Se il tuo obiettivo finale è calcolare grandi poteri della matrice, potresti semplicemente calcolare autovettori corrispondenti ai più grandi autovalori, contento nella consapevolezza che le modalità più piccole saranno meno importanti quando prendi grandi poteri.

Detto questo, potresti davvero fare meglio a calcolare i poteri direttamente. Man mano che calcolerai poteri superiori, diventeranno sempre meno radi, il che significa occupare più memoria; a seconda di quanto sia alto , potresti eventualmente passare a una matrice densa.k

Perdonami se questi sono già ovvi per te: puoi sfruttare la natura binaria della matrice dicendo intorpidito che è costituito da numeri interi anziché da float, per esempio usando

a = np.zeros(100,dtype=np.uint)

Questo (si spera) farà risparmiare un po 'di spazio. Puoi risparmiare tempo (ma non memoria) bloccando le moltiplicazioni della matrice. Supponiamo che tu voglia calcolare ; si calcola , quindi si quadrano per ottenere , si quadrano per ottenere e così via. In questo modo, fai moltiplicazioni di matrici anziché moltiplicazioni. A 2 A 4 A 8log 2 k kA16A2A4A8log2kk

Puoi anche esplorare chiamando una libreria di algebra lineare sparsa parallela come CUSP o cuSPARSE da Python se la velocità è la tua preoccupazione e hai una GPU NVIDIA.


1

Vorrei commentare la risposta di Daniel Shapero, ma non ho abbastanza reputazione SE.

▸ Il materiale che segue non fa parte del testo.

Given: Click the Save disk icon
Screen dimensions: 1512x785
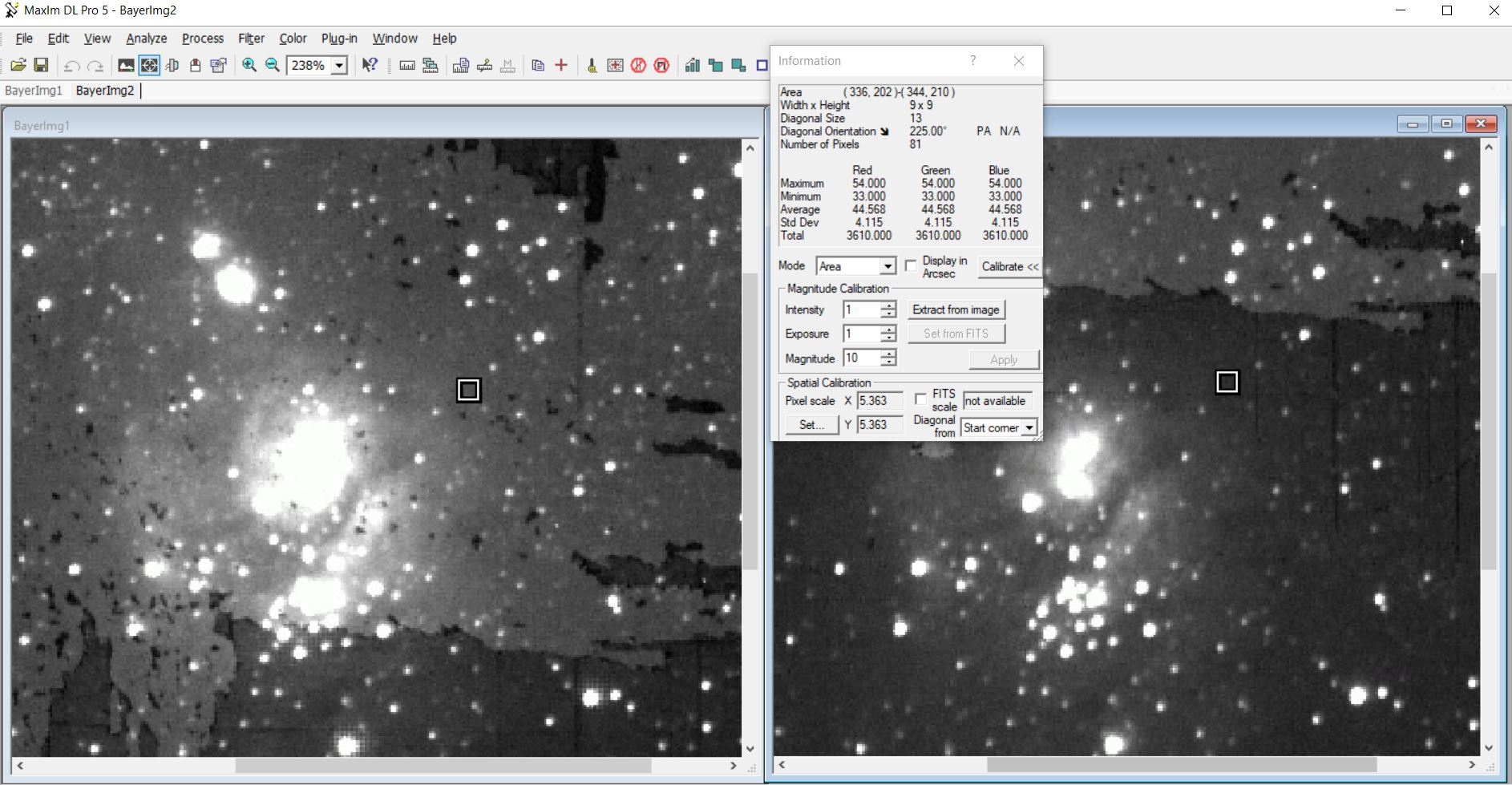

La risposta accettata mi confonde molto. Penso che la modalità shift-invert possa essere facilmente usata per calcolare gli autovalori interni. Vedi: https://docs.scipy.org/doc/scipy/reference/tutorial/arpack.html

Per rispondere alla domanda originale: raramente si vogliono tutti gli autovalori di una matrice sparsa di grandi dimensioni. Di solito, si desidera extrem o un gruppo di valori interni. In tal caso, per una matrice eremitica eigshè più veloce. Per i non eremiti, dovrai andare con eigs. E sono molto più veloci di intorpiditi eigo eigh.

Utilizzando il nostro sito, riconosci di aver letto e compreso le nostre Informativa sui cookie e Informativa sulla privacy.
Licensed under cc by-sa 3.0 with attribution required.